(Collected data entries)

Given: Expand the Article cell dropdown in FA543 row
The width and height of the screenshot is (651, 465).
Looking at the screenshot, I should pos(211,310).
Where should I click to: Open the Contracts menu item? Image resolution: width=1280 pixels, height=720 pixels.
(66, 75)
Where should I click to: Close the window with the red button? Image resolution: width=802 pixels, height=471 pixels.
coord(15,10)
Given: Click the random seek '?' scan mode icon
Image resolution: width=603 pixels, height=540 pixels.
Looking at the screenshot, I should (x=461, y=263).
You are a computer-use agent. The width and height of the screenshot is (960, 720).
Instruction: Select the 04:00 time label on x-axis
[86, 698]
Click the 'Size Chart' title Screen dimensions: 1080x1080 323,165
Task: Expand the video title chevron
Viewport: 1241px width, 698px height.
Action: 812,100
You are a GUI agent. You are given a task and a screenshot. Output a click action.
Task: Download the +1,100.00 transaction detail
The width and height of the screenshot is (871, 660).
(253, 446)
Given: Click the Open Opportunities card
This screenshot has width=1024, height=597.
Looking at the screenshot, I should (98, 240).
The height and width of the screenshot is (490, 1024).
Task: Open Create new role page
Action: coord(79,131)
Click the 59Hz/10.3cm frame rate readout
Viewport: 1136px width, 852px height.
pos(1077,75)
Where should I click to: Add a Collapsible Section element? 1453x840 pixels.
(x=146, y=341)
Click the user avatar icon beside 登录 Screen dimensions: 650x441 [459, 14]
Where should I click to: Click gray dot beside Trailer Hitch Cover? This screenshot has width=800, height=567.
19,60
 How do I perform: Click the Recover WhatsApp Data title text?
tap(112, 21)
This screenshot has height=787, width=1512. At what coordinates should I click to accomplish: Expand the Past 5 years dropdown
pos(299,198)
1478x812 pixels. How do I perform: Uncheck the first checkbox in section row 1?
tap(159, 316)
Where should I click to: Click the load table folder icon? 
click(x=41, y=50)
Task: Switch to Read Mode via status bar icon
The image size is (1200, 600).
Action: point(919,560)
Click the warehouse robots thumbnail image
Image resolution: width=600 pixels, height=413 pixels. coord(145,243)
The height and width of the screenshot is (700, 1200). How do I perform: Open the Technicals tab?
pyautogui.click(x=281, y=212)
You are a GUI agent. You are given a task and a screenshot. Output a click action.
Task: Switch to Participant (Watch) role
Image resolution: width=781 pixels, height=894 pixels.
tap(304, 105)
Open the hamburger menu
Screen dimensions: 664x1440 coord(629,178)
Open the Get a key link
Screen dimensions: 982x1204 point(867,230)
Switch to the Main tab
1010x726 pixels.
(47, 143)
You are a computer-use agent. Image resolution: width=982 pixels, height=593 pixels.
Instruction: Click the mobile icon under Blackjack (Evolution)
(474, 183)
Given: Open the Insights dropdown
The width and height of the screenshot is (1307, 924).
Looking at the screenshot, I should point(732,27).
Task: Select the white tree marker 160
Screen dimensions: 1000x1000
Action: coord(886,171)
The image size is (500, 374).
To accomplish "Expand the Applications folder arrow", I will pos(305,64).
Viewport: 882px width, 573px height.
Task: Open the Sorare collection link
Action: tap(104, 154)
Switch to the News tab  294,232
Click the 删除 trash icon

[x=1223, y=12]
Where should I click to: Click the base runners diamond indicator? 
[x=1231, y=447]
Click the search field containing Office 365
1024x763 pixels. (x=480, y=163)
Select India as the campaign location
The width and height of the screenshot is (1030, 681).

- _Exercise description_:
Retype each entry exactly, missing none.

- _Task solution_:
Given: Expand the Article cell dropdown in FA543 row
The width and height of the screenshot is (651, 465).
Looking at the screenshot, I should pos(211,310).
Where should I click to: Open the Contracts menu item? Image resolution: width=1280 pixels, height=720 pixels.
(66, 75)
Where should I click to: Close the window with the red button? Image resolution: width=802 pixels, height=471 pixels.
coord(15,10)
Given: Click the random seek '?' scan mode icon
Image resolution: width=603 pixels, height=540 pixels.
Looking at the screenshot, I should (x=461, y=263).
You are a computer-use agent. The width and height of the screenshot is (960, 720).
Instruction: Select the 04:00 time label on x-axis
[86, 698]
Click the 'Size Chart' title Screen dimensions: 1080x1080 323,165
Task: Expand the video title chevron
Viewport: 1241px width, 698px height.
Action: 812,100
You are a GUI agent. You are given a task and a screenshot. Output a click action.
Task: Download the +1,100.00 transaction detail
The width and height of the screenshot is (871, 660).
(253, 446)
Given: Click the Open Opportunities card
This screenshot has width=1024, height=597.
Looking at the screenshot, I should (98, 240).
The height and width of the screenshot is (490, 1024).
Task: Open Create new role page
Action: coord(79,131)
Click the 59Hz/10.3cm frame rate readout
Viewport: 1136px width, 852px height.
pos(1077,75)
Where should I click to: Add a Collapsible Section element? 1453x840 pixels.
(x=146, y=341)
Click the user avatar icon beside 登录 Screen dimensions: 650x441 [459, 14]
Where should I click to: Click gray dot beside Trailer Hitch Cover? This screenshot has width=800, height=567.
19,60
 How do I perform: Click the Recover WhatsApp Data title text?
tap(112, 21)
This screenshot has height=787, width=1512. At what coordinates should I click to accomplish: Expand the Past 5 years dropdown
pos(299,198)
1478x812 pixels. How do I perform: Uncheck the first checkbox in section row 1?
tap(159, 316)
Where should I click to: Click the load table folder icon? 
click(x=41, y=50)
Task: Switch to Read Mode via status bar icon
The image size is (1200, 600).
Action: point(919,560)
Click the warehouse robots thumbnail image
Image resolution: width=600 pixels, height=413 pixels. coord(145,243)
The height and width of the screenshot is (700, 1200). How do I perform: Open the Technicals tab?
pyautogui.click(x=281, y=212)
You are a GUI agent. You are given a task and a screenshot. Output a click action.
Task: Switch to Participant (Watch) role
Image resolution: width=781 pixels, height=894 pixels.
tap(304, 105)
Open the hamburger menu
Screen dimensions: 664x1440 coord(629,178)
Open the Get a key link
Screen dimensions: 982x1204 point(867,230)
Switch to the Main tab
1010x726 pixels.
(47, 143)
You are a computer-use agent. Image resolution: width=982 pixels, height=593 pixels.
Instruction: Click the mobile icon under Blackjack (Evolution)
(474, 183)
Given: Open the Insights dropdown
The width and height of the screenshot is (1307, 924).
Looking at the screenshot, I should point(732,27).
Task: Select the white tree marker 160
Screen dimensions: 1000x1000
Action: coord(886,171)
The image size is (500, 374).
To accomplish "Expand the Applications folder arrow", I will pos(305,64).
Viewport: 882px width, 573px height.
Task: Open the Sorare collection link
Action: tap(104, 154)
Switch to the News tab  294,232
Click the 删除 trash icon

[x=1223, y=12]
Where should I click to: Click the base runners diamond indicator? 
[x=1231, y=447]
Click the search field containing Office 365
1024x763 pixels. (x=480, y=163)
Select India as the campaign location
The width and height of the screenshot is (1030, 681).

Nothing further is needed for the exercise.